There is a brief silence where both of them sense agreement yet lingering puzzlement.
He says, “So what’s the next step here?”
“I want margarine.”
“Yeah, and I fucking found some.”
“No. No, you didn’t. And don’t swear.”
“Yes, yes I did. And fuck that. This is ridiculous.”
“Double negative, like I said. Can’t and Not. So I believe it’s butter.”
“But that has more to do with the belief system of humans than what is put on a goddamn bagel. It’s a margarine that’s so similar in taste to butter, that you can’t believe it isn’t.”
“That doesn’t make sense.”
“It makes perfect fucking sense, actually.”

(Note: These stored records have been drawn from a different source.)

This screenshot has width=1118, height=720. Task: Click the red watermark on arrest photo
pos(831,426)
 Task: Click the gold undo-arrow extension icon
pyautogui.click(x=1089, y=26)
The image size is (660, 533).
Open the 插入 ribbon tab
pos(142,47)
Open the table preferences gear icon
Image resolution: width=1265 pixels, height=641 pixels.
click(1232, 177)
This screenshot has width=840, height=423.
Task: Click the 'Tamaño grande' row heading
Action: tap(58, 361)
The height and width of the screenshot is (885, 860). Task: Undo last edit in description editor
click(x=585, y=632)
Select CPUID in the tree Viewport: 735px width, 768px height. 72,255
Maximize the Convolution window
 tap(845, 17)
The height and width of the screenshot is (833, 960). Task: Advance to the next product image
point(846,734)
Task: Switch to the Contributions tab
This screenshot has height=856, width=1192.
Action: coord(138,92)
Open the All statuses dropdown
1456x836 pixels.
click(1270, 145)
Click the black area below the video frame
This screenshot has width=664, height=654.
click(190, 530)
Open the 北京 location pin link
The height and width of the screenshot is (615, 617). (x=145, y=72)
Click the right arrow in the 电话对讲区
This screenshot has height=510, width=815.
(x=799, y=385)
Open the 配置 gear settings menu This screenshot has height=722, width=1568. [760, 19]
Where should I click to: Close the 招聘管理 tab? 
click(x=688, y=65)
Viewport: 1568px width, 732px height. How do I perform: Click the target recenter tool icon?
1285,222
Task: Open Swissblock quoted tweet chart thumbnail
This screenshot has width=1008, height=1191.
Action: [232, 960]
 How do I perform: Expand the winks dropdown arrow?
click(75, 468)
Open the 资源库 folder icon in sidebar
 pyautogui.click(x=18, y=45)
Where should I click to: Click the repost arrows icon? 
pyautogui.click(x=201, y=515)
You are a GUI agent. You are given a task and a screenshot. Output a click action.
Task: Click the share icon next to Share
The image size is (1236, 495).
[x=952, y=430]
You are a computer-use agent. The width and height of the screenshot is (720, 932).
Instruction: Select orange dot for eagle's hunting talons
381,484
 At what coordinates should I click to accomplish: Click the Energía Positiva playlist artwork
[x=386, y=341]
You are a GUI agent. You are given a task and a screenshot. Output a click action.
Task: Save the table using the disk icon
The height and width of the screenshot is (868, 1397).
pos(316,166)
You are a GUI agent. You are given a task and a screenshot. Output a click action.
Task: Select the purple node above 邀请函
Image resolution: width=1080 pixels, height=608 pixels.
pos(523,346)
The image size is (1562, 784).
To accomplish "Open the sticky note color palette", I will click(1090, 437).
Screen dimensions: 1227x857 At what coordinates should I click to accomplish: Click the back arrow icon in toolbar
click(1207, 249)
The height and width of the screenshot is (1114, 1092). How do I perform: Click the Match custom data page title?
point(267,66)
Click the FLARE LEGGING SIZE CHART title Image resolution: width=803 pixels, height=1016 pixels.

She sits up in bed and says, “Why are you so angry about this?”
“I’m not angry!”
“Then stop yelling. We’ll just have to agree to disagree.”
“No. I’m not agreeing with that. Google it.”
“Just nevermind, babe. Whatever it is, I’ll try it anyway.”
He pulls some bagels from the cabinets and says, “I only have bagels that have onions on the top.”
“Oh. I don’t like those bagels.”
“Well, what the fuck? Do you want something or not?”
“I guess not. Thanks, though.”
It’s quiet. He’s mad. He stays mad for a full three minutes. He’s mad but he knows he’s lucky. Just to have such a meandering discussion about condiments after great sex is often a blessing ignored.
And there, naked, defeated, and frustrated, holding a container of I Can’t Believe It’s Not Better and some crappy onion bagels, he suddenly believes he wouldn’t want to have stupid arguments with anyone else as much as her.
He will marry her. He will ask her later in life. With a bagel covered in margarine for a ring.